What is a 4-parameter logistic (4PL) curve? ▾
A 4-parameter logistic (4PL) curve is a sigmoidal mathematical model used to fit dose-response data such as ELISA standard curves. The four parameters are: A (minimum asymptote, the response at zero concentration), B (Hill slope, describing the steepness of the curve), C (EC50/IC50, the concentration at the inflection point), and D (maximum asymptote, the response at infinite concentration). The equation is y = D + (A - D) / (1 + (x/C)^B). The 4PL model is preferred over linear regression for ELISA data because immunoassay dose-response curves are inherently sigmoidal, and linear fits only work over a narrow range.

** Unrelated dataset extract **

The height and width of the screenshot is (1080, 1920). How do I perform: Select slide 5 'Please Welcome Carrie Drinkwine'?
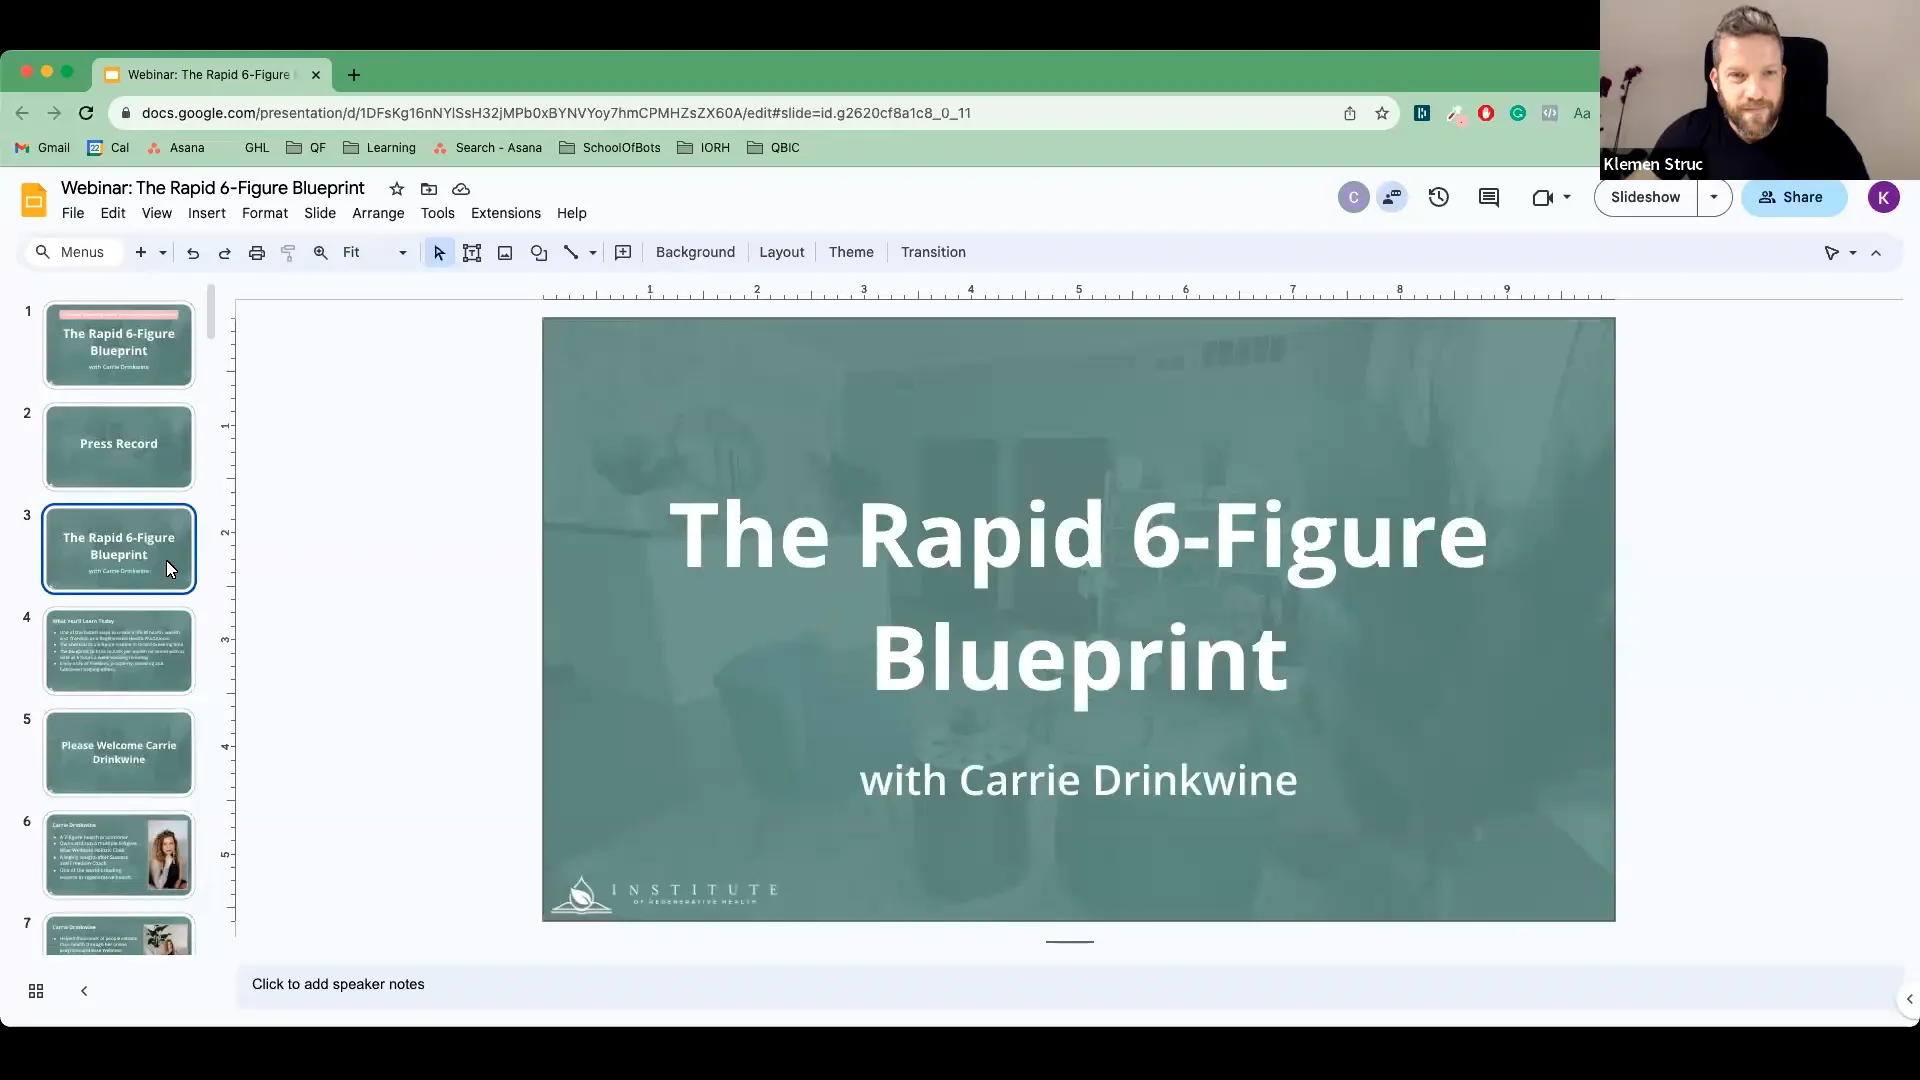[118, 752]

How do I determine if my standard curve is acceptable? ▾
A good ELISA standard curve should have an R-squared value above 0.99, ideally above 0.995. Each standard point should back-calculate to within 80-120% of its nominal concentration. The %CV between replicate wells should be below 20% for each standard. The curve should show a clear sigmoidal shape with well-defined upper and lower asymptotes. If more than one standard point fails acceptance criteria, the curve may need to be re-run.
What is LLOQ and ULOQ? ▾
LLOQ (Lower Limit of Quantification) is the lowest concentration of analyte that can be reliably measured with acceptable precision and accuracy. ULOQ (Upper Limit of Quantification) is the highest concentration that can be reliably measured. Together they define the quantifiable range or dynamic range of the assay. Samples with OD values outside this range should be flagged and re-assayed at a different dilution.
Why are my sample concentrations flagged as out of range? ▾
Samples are flagged when their OD values fall below the LLOQ or above the ULOQ of the standard curve. Below LLOQ means the analyte concentration is too low to quantify accurately. Above ULOQ means the response has saturated. To resolve this, dilute high-concentration samples further and re-assay, or use a more sensitive assay for low-abundance samples. Always report the dilution factor used.
Should I use 4PL or 5PL for my ELISA data? ▾
For most ELISA applications, a 4PL fit is sufficient and recommended. The 5PL model adds an asymmetry parameter that can improve the fit when the sigmoidal curve is not symmetrical around the EC50. However, 5PL requires more data points and can overfit noisy data. Use 4PL as your default, and only switch to 5PL if you consistently see systematic deviations at the extremes of your curve with 7+ standard points.
How many replicates do I need for each standard point? ▾
A minimum of duplicate wells per standard concentration is standard practice, with triplicates recommended for critical assays or assay validation. Duplicates allow %CV calculation but provide limited statistical power. Triplicates give better precision estimates and allow outlier identification. For GLP/GMP-regulated assays, duplicates are the minimum requirement. The blank (zero standard) should always be run at least in duplicate.